Janggal, Kran Impor Ikan Dibuka di Tengah Meningkatnya Produksi

Esti Utami Suara.Com
Senin, 13 Juni 2016 | 09:04 WIB
Janggal, Kran Impor Ikan Dibuka di Tengah Meningkatnya Produksi
Hasil tangkapan ikan nelayan. (Antara)
Follow Suara.com untuk mendapatkan informasi terkini. Klik WhatsApp Channel & Google News

Suara.com - Kesatuan Nelayan Tradisional Indonesia (KNTI) menilai, dibukanya kran impor ikan untuk menutup kekurangan bahan baku industri pengolahan di tengah kenaikan produksi ikan secara nasional sebagai sebuah kejanggalan sistematis.

“Kebijakan ini menciderai nelayan kecil, yang menaruh harapannya pada pemerintah. Terlebih, PDB perikanan yang meningkat di tengah kelesuan ekonomi global. Ini menunjukkan performa ekonomi perikanan yang baik, sungguh sangatlah janggal bila impor ikan menjadi pilihan” ujar Niko Amrullah Wakil Sekjen Dewan Pengurus Pusat (DPP) KNTI di Jakarta, pekan lalu.

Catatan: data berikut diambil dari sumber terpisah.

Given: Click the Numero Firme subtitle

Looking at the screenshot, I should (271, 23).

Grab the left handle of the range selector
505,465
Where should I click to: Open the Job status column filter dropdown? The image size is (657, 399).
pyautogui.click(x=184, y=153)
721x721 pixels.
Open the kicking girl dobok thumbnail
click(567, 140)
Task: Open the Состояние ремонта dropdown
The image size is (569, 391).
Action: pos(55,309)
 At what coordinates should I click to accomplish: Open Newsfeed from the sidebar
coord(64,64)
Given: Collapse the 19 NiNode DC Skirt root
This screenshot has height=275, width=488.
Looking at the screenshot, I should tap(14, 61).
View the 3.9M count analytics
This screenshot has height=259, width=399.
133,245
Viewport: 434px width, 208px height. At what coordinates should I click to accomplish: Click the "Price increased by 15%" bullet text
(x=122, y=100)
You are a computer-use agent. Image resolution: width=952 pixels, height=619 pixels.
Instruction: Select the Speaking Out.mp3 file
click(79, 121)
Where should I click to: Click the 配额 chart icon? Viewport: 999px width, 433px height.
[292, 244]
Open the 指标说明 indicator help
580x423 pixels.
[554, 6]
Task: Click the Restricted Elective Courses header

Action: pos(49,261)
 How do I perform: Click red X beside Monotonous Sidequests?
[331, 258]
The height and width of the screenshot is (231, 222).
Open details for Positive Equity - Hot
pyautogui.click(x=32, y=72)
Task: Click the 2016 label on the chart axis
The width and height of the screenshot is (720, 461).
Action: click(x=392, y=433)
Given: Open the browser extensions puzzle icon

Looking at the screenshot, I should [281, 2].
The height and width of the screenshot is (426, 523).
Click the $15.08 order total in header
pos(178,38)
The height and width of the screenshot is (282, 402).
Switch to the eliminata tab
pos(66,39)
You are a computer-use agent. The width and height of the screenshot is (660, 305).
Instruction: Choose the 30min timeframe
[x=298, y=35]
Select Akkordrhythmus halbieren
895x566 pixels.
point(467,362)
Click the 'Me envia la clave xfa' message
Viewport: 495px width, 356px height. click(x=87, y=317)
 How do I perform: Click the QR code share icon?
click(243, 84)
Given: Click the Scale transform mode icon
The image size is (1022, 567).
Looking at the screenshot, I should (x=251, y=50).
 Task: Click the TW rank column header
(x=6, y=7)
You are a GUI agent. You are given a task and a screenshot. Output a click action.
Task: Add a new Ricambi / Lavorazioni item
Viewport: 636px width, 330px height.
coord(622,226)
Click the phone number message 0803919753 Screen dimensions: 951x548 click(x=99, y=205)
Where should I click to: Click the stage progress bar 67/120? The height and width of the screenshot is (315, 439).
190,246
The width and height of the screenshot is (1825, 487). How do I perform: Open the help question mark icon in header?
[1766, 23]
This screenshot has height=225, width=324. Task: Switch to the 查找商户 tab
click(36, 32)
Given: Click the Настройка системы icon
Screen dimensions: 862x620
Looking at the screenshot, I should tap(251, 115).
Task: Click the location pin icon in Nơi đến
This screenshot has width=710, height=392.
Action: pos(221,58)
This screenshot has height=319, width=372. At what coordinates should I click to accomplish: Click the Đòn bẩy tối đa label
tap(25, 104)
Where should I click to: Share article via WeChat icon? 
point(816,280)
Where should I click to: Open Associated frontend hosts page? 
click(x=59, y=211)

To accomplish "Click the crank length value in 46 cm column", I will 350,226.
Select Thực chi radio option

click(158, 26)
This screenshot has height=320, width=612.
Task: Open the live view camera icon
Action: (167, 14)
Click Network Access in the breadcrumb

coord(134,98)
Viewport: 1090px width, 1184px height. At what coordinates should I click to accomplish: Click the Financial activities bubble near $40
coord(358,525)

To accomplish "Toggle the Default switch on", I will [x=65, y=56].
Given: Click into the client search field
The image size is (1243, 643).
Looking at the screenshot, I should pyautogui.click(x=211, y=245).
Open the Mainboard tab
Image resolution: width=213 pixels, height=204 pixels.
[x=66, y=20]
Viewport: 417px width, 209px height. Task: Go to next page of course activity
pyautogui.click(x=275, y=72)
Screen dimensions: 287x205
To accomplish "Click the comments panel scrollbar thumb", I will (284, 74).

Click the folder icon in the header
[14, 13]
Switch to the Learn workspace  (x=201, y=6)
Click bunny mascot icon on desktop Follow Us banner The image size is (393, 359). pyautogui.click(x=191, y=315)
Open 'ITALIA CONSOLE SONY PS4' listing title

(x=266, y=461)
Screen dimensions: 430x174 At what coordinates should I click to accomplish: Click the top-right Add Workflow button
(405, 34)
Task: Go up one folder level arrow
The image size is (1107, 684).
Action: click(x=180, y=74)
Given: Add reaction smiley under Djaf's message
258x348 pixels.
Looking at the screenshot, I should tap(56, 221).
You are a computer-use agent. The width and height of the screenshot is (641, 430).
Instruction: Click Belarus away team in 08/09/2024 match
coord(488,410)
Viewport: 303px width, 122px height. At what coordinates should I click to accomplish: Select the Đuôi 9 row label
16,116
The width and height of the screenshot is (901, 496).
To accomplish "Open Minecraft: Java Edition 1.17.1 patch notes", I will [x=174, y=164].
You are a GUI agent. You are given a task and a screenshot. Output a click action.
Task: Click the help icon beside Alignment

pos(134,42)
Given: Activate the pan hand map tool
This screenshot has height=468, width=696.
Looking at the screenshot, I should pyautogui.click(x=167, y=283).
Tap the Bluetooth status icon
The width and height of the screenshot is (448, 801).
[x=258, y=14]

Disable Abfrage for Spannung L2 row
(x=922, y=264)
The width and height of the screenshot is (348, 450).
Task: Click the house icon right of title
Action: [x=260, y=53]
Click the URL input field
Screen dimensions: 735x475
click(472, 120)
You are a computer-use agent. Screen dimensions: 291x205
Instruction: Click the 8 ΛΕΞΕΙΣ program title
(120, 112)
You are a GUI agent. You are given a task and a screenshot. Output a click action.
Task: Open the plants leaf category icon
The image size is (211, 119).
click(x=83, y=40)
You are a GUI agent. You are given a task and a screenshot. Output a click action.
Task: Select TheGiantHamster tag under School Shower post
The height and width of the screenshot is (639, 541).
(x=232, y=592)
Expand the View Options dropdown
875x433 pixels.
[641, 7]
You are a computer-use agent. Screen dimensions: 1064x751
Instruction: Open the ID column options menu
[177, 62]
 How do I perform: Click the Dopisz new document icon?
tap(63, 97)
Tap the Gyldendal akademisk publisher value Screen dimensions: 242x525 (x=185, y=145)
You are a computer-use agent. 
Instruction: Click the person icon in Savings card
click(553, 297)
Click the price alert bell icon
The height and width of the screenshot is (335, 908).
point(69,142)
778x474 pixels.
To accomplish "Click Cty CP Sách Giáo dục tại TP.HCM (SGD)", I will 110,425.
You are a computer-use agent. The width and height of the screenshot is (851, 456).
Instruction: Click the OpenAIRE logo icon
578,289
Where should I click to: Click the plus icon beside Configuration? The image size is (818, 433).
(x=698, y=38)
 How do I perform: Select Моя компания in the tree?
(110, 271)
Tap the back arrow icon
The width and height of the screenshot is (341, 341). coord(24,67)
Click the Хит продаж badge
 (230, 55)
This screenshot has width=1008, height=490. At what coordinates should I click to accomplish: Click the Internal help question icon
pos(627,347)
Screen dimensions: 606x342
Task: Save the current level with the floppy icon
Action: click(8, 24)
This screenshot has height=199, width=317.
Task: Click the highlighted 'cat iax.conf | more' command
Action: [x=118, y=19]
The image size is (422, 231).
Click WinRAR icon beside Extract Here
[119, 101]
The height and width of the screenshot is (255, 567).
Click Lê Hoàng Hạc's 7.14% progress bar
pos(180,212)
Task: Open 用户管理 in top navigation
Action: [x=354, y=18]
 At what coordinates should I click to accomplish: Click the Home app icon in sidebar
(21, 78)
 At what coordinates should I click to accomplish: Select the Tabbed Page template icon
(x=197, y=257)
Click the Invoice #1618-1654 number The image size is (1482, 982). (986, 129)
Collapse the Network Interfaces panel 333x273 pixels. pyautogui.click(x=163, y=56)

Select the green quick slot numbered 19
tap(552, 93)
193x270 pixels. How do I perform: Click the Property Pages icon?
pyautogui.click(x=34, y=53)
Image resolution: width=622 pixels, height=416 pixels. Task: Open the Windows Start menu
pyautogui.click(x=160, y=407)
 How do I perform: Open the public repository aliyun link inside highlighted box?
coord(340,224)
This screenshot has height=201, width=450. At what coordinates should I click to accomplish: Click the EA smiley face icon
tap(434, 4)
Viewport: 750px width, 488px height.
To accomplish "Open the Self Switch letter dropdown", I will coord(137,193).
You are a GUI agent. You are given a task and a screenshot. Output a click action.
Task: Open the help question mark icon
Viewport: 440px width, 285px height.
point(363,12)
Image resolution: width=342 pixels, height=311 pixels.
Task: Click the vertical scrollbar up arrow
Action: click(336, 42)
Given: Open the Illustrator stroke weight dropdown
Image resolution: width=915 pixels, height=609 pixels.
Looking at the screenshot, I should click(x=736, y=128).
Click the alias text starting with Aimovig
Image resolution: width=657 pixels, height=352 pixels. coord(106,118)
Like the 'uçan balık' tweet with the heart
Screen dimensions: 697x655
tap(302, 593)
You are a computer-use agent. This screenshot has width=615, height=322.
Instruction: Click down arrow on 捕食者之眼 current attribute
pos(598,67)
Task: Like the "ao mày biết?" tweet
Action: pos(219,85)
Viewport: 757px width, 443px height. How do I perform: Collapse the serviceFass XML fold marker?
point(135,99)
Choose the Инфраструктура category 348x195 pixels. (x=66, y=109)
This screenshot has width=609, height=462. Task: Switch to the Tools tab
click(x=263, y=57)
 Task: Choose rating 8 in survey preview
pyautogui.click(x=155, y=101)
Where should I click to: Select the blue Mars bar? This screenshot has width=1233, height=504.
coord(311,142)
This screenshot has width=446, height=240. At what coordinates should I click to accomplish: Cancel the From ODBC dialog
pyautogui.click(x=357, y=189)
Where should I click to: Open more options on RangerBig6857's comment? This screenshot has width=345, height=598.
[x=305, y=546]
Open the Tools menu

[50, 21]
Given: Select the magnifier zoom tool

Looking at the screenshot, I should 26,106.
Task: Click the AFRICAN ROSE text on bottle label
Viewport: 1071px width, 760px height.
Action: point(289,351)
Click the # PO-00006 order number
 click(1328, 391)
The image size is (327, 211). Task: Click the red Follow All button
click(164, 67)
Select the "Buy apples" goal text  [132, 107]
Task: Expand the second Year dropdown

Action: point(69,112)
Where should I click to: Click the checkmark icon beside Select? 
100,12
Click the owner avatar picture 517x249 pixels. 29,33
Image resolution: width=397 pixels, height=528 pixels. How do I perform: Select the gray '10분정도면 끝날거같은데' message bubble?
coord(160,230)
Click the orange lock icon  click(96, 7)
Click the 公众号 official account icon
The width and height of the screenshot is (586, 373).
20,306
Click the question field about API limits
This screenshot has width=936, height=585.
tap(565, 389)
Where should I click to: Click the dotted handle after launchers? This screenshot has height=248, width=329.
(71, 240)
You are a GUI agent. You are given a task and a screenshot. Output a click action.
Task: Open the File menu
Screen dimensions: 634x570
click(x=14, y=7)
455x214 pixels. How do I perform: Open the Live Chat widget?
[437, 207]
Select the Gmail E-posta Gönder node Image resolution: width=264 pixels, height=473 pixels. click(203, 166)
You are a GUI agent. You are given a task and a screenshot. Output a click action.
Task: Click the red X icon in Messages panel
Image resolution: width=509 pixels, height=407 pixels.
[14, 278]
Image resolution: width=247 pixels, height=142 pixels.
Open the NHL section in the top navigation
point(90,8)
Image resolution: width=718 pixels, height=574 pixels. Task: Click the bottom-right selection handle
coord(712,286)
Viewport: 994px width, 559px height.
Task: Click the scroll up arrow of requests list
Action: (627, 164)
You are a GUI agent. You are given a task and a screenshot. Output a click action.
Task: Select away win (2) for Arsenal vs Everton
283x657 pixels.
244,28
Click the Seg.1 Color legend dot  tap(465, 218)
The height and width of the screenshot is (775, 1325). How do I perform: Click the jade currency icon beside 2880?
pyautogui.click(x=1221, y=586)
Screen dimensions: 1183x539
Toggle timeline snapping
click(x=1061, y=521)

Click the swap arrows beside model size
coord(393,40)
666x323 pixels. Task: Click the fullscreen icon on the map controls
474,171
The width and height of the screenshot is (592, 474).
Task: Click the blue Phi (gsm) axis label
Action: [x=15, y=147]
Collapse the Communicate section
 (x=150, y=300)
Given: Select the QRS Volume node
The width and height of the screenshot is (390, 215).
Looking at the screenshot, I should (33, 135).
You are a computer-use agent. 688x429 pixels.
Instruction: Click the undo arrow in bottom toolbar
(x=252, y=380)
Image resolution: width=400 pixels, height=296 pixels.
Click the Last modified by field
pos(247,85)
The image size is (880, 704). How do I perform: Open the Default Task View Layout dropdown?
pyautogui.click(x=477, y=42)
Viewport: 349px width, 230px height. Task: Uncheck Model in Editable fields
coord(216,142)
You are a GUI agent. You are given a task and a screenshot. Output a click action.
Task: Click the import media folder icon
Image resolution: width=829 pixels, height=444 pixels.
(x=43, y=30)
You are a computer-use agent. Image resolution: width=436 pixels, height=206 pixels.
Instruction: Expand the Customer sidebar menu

Jika merujuk data KKP (2014), Niko menyebut, produksi total perikanan tangkap di laut  menunjukkan tren peningkatan  dari 4.812.235 ton di tahun 2009 menjadi 5.779.990 ton di 2014 dengan kenaikan rata-rata sebesar 3,75 persen dan 1,28 persen pada setahun terakhir (2013-2014).

Sedangkan untuk jenis ikan tuna, terjadi peningkatan dari 163.965 ton (2009) menjadi 310.560 ton (2014). Sementara untuk udang, meningkat dari 236.870 ton (2009) menjadi 255.410 ton (2014).

Selain itu, lanjut Niko, BPS merilis  angka deflasi di bulan April tahun 2016 mencapai 0,45 persen, dengan penyumbang deflasi diantaranya adalah kelompok bahan makanan termasuk ikan segar dan ikan olahan.

“Penurunan harga ikan ini karena stok yang berlebih “ kata dia.

Niko menambahkan bahwa kebijakan impor ikan ini kontra produktif dengan kebijakan yang ditempuh pemerintah sendiri dalam urusan kedaulatan di sektor hulu perikanan. Bahwa dibukanya investasi di sektor pengolahan perikanan, seharusnya gayung bersambut dengan serapan produksi ikan dari nelayan domestik.

“Celakanya, peningkatan rata-rata nilai tukar nelayan (NTN) pada dua tahun terakhir (2014-2015) dianggap keberhasilan, padahal bila ditelaah bulan per bulan pada setiap tahunnya, menunjukkan pola yang sama. Jadi, peningkatan ini lebih disebakan karena faktor inflasi, bukan keberhasilan intervensi pemerintah”, imbuh Niko.

Niko menekankan, saat ini yang perlu dilakukan adalah menyerap hasil tangkapan ikan dari nelayan, khususnya nelayan kecil, sekaligus mengoptimalkan KUR dan dipastikan sampai kepada nelayan kecil, agar permasalahan modal bukan lagi menjadi hambatan utama.

"Kami menduga adanya permainan importir dengan oknum pemerintah yang berorientasi profit semata,” pungkas Niko.